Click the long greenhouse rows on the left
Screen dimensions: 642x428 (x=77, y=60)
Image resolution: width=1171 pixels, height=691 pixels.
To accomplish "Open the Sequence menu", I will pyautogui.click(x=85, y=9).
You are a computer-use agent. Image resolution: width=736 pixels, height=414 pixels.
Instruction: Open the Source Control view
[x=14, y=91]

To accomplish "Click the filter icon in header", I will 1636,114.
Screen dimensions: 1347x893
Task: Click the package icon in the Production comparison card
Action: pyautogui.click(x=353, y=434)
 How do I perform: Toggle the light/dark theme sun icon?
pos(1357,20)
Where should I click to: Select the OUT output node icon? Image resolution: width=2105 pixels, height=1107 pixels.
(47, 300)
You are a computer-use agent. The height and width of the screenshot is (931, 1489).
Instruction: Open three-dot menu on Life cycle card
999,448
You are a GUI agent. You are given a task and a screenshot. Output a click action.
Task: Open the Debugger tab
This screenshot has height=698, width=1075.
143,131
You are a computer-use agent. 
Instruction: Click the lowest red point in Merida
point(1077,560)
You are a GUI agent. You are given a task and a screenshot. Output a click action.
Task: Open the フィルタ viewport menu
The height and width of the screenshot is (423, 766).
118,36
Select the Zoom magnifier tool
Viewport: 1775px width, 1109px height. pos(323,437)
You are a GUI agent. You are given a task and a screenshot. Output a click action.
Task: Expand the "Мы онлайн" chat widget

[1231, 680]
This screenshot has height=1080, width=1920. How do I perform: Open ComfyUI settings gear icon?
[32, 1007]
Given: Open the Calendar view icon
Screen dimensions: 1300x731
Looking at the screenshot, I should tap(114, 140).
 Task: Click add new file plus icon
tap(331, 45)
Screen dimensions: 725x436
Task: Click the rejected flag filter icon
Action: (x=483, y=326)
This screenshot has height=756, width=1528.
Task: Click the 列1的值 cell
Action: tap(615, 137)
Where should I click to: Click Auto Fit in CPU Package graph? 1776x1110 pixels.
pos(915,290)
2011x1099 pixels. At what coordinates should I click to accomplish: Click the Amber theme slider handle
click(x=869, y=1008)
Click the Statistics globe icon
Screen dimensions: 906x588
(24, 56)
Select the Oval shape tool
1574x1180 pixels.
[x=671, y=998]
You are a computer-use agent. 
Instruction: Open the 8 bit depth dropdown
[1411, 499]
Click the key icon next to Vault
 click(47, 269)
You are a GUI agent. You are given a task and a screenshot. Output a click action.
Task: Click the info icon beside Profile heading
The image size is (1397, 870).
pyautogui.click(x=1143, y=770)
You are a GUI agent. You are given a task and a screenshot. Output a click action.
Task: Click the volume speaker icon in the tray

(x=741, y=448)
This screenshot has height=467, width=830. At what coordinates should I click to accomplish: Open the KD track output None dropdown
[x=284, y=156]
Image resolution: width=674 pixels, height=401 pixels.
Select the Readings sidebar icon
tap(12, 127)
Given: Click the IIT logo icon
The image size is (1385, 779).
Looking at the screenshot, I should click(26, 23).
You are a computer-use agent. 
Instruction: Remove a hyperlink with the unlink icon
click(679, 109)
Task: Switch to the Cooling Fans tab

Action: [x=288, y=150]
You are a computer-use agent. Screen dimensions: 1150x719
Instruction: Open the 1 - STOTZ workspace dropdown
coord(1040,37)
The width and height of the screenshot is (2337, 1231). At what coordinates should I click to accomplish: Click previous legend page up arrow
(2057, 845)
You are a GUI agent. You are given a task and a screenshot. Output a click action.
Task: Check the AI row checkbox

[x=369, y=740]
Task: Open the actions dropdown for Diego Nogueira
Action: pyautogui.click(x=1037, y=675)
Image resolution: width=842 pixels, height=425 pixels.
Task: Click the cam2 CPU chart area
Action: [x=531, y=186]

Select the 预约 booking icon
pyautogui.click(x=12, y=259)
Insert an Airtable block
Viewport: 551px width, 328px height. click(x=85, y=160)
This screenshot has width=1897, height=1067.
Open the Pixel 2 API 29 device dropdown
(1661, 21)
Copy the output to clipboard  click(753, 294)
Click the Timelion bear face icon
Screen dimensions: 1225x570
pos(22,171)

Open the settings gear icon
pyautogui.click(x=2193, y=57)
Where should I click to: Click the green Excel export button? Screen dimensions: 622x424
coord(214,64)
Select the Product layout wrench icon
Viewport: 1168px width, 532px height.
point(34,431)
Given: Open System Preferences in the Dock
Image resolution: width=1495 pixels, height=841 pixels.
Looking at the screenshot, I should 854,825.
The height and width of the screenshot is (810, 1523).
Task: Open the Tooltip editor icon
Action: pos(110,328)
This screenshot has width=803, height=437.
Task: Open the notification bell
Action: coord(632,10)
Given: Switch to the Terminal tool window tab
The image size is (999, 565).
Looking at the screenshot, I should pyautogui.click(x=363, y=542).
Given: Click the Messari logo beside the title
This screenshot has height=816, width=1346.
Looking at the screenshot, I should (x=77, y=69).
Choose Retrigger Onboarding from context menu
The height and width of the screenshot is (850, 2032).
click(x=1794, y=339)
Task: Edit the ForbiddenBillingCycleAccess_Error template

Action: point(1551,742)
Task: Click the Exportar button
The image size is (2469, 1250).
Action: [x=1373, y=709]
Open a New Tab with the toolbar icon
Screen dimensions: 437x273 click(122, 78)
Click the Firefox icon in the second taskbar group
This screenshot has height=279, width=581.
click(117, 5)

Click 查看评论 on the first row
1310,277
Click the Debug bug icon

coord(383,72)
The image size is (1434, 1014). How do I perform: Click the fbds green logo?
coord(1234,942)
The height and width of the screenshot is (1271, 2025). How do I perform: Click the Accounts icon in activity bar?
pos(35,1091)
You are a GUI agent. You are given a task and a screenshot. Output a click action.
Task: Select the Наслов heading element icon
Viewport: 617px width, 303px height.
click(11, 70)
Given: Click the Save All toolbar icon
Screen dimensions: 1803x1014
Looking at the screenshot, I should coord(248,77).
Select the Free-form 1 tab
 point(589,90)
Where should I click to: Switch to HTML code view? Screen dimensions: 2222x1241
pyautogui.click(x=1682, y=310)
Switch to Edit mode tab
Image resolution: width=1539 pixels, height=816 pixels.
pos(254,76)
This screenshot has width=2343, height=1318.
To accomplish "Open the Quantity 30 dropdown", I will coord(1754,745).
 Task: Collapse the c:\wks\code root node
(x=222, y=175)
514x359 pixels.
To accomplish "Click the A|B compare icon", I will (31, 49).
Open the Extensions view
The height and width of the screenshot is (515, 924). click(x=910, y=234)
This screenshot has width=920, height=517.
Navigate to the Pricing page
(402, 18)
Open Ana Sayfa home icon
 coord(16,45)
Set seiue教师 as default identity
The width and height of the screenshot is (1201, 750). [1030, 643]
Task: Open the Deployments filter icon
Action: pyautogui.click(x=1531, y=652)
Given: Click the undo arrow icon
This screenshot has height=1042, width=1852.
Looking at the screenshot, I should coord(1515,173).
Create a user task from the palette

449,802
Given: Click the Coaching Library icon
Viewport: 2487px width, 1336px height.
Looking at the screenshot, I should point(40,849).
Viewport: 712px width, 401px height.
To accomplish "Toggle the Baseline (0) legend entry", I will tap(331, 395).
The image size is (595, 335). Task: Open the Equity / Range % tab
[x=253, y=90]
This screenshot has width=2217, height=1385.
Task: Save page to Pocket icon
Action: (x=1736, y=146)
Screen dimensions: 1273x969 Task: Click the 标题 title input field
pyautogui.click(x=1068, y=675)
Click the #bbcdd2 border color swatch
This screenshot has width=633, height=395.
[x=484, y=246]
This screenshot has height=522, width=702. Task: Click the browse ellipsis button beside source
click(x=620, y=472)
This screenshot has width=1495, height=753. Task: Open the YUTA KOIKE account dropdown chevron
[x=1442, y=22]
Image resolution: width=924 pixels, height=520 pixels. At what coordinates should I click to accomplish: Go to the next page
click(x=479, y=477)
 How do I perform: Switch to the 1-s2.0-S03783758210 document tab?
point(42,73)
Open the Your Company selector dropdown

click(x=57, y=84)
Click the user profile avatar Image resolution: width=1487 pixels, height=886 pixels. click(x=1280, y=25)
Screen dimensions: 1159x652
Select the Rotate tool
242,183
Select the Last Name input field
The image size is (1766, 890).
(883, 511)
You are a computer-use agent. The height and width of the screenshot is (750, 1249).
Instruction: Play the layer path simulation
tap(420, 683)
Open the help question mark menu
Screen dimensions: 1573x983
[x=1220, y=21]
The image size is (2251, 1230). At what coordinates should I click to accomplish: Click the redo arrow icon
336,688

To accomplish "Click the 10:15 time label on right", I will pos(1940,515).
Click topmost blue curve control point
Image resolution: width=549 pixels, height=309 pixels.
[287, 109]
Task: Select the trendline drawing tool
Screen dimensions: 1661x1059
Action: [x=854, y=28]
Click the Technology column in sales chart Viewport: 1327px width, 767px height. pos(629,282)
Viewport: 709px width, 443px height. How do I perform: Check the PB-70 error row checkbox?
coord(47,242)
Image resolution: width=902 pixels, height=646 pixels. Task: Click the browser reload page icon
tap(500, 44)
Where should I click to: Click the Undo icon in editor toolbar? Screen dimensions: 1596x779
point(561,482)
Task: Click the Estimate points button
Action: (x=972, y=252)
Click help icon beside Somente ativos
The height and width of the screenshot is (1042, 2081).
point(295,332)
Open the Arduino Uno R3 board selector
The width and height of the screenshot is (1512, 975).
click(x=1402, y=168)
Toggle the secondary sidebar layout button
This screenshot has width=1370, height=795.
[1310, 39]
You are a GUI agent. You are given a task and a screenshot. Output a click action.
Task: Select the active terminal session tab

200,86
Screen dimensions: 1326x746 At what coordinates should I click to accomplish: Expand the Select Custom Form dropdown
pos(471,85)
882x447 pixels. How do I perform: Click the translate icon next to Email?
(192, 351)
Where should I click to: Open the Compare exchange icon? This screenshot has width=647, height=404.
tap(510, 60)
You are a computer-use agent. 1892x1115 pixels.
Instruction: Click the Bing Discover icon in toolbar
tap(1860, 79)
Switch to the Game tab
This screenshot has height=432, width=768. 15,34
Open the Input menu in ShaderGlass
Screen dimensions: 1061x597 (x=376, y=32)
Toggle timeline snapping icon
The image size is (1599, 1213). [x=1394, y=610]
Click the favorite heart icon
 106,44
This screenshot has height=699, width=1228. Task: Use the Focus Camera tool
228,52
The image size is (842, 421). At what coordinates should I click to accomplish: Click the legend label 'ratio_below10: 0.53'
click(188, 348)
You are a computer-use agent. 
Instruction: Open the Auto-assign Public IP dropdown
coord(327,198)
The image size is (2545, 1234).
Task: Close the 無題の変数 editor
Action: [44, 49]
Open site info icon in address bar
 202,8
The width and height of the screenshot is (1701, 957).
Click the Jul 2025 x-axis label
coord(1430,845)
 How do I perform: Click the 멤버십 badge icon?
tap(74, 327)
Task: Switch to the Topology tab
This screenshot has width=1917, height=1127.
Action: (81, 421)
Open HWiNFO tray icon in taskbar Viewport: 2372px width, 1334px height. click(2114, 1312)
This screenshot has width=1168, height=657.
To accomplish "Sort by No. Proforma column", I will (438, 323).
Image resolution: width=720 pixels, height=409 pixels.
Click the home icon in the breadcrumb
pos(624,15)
........
Send back exactly the lines of the listing above starting at the one with "This screenshot has height=467, width=830." and ending at the one with "Given: Click the IIT logo icon", inclusive, and no others.

■ Completed exercise
This screenshot has height=467, width=830. At what coordinates should I click to accomplish: Open the KD track output None dropdown
[x=284, y=156]
Image resolution: width=674 pixels, height=401 pixels.
Select the Readings sidebar icon
tap(12, 127)
Given: Click the IIT logo icon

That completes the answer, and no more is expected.